• THE EXERCISE
Reproduce the following listing verbatim, beginning at the line that contains "Switch to the 插入 ribbon tab" and stopping after the line that contains "1920x1280 pixels. pos(1008,252)".
══════
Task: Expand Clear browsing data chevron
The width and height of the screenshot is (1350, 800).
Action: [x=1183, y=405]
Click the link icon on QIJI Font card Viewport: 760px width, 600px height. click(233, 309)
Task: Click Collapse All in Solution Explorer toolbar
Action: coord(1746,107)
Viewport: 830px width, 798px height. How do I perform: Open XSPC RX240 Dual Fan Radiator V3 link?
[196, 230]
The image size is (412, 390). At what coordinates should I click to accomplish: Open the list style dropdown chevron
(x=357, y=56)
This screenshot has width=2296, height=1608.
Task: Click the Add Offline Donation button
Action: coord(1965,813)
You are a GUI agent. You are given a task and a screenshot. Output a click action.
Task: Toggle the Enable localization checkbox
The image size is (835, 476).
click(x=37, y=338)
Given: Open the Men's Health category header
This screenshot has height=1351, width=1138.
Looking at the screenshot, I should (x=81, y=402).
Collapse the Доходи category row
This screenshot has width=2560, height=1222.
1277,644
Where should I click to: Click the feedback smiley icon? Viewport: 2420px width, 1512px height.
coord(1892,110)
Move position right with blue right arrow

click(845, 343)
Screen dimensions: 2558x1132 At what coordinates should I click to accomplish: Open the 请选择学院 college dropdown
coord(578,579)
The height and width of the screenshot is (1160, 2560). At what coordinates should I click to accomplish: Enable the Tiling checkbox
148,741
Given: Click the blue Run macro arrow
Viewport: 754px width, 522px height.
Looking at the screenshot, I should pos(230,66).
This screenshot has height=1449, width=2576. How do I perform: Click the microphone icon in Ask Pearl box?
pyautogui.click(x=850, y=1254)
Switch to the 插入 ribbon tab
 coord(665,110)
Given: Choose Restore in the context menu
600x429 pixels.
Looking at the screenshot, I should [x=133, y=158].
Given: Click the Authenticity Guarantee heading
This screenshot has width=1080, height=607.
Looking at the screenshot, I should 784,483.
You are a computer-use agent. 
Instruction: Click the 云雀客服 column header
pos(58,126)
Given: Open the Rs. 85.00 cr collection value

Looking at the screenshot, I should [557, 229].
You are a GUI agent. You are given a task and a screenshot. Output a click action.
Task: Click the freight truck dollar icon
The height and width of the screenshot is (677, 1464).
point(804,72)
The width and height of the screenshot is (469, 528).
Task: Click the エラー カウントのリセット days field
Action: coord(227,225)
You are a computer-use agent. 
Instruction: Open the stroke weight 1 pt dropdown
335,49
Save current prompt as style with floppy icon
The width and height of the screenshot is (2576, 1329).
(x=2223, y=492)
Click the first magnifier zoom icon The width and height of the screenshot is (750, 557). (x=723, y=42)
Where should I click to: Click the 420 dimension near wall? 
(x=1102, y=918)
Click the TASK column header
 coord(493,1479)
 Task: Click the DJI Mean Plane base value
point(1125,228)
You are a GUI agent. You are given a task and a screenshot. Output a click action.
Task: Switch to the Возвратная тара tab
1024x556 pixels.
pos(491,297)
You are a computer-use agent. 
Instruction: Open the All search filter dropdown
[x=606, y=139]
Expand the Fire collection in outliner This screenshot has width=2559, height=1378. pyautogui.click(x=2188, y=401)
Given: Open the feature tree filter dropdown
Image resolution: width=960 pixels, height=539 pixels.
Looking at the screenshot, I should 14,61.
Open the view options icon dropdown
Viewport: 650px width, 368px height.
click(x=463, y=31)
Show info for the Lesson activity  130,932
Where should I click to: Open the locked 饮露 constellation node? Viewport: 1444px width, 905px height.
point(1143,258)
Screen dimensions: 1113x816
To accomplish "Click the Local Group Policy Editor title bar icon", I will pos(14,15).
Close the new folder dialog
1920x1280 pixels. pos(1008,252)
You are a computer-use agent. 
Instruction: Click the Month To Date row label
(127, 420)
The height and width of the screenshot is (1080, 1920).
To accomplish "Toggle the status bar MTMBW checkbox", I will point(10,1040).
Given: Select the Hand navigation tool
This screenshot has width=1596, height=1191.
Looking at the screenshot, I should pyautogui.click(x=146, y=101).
══════
• TASK RESULT
Switch to the 插入 ribbon tab
 coord(665,110)
Given: Choose Restore in the context menu
600x429 pixels.
Looking at the screenshot, I should [x=133, y=158].
Given: Click the Authenticity Guarantee heading
This screenshot has width=1080, height=607.
Looking at the screenshot, I should 784,483.
You are a computer-use agent. 
Instruction: Click the 云雀客服 column header
pos(58,126)
Given: Open the Rs. 85.00 cr collection value

Looking at the screenshot, I should [557, 229].
You are a GUI agent. You are given a task and a screenshot. Output a click action.
Task: Click the freight truck dollar icon
The height and width of the screenshot is (677, 1464).
point(804,72)
The width and height of the screenshot is (469, 528).
Task: Click the エラー カウントのリセット days field
Action: coord(227,225)
You are a computer-use agent. 
Instruction: Open the stroke weight 1 pt dropdown
335,49
Save current prompt as style with floppy icon
The width and height of the screenshot is (2576, 1329).
(x=2223, y=492)
Click the first magnifier zoom icon The width and height of the screenshot is (750, 557). (x=723, y=42)
Where should I click to: Click the 420 dimension near wall? 
(x=1102, y=918)
Click the TASK column header
 coord(493,1479)
 Task: Click the DJI Mean Plane base value
point(1125,228)
You are a GUI agent. You are given a task and a screenshot. Output a click action.
Task: Switch to the Возвратная тара tab
1024x556 pixels.
pos(491,297)
You are a computer-use agent. 
Instruction: Open the All search filter dropdown
[x=606, y=139]
Expand the Fire collection in outliner This screenshot has width=2559, height=1378. pyautogui.click(x=2188, y=401)
Given: Open the feature tree filter dropdown
Image resolution: width=960 pixels, height=539 pixels.
Looking at the screenshot, I should 14,61.
Open the view options icon dropdown
Viewport: 650px width, 368px height.
click(x=463, y=31)
Show info for the Lesson activity  130,932
Where should I click to: Open the locked 饮露 constellation node? Viewport: 1444px width, 905px height.
point(1143,258)
Screen dimensions: 1113x816
To accomplish "Click the Local Group Policy Editor title bar icon", I will pos(14,15).
Close the new folder dialog
1920x1280 pixels. pos(1008,252)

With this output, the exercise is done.